Running four or five 800s in training at 5K or faster pace is hard. For me, that’s somewhere in the 3:03 range. It’s challenging. It hurts. And, yet, I am capable of running 10-12 at that pace — and subsequently not being able to pick my arms up the next day.
There’s hard and then there’s HARD.
I have this conversation with my high school kids a lot. They’re always telling me that they ran their hardest, that it is not possible to run any harder. And, I’m always like yeah, well. It is possible. Apparently, though, I need to have this conversation with myself.
I bombed a workout yesterday. Or, maybe I didn’t bomb it. Maybe I was just physically incapable of hitting the times. I’m still not sure. There’s no sign that tells you when you’re crossing over into HARD or when you’ve actually already passed that line and are about to run off a cliff. So, you have to guess.
I was supposed to do 5 x 3′ at 5K pace. Which should have been fine. The problem was that the day before, Wednesday, I did my first hardish workout of the season on the bike in the afternoon. It wasn’t supposed to be that hard. It was supposed to just be some big ring, low cadence hill repeats. You really aren’t supposed to do those HARD. But, I went nuts. I was feeling good. Or, rather, I just wasn’t feeling terrible. Even as I was on the last two repeats I realized this was killing my legs. I thought, hmm, tomorrow’s run workout is going to be rough.

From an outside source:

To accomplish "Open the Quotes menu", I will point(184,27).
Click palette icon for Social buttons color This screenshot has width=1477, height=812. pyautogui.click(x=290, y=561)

And, it was. Halfway through the second 3′ effort I just couldn’t hold the pace. I stopped. I tried to pull it together and rest a bit and go again. I stopped again.
The problem is if some coach had given me this workout I probably would have done it. It would have sucked and I may have screwed myself up, but I would have done it. I can count on one hand the number of workouts I’ve bailed out in the middle of that someone else gave me — and one of them I was apparently not supposed to succeed at, but I didn’t know that and then it sort of killed my confidence and for another month I kept wondering if I was ‘supposed’ to bail this workout too. But, when you coach yourself you’re never sure if coach messed up, if coach gave you too many hard workouts in a row, if this is too hard. If this is just hard or HARD.
Partially, yesterday, I probably just wasn’t ready for that, my legs were beaten up. Partially, though, I need to just need to remember it is possible to go faster.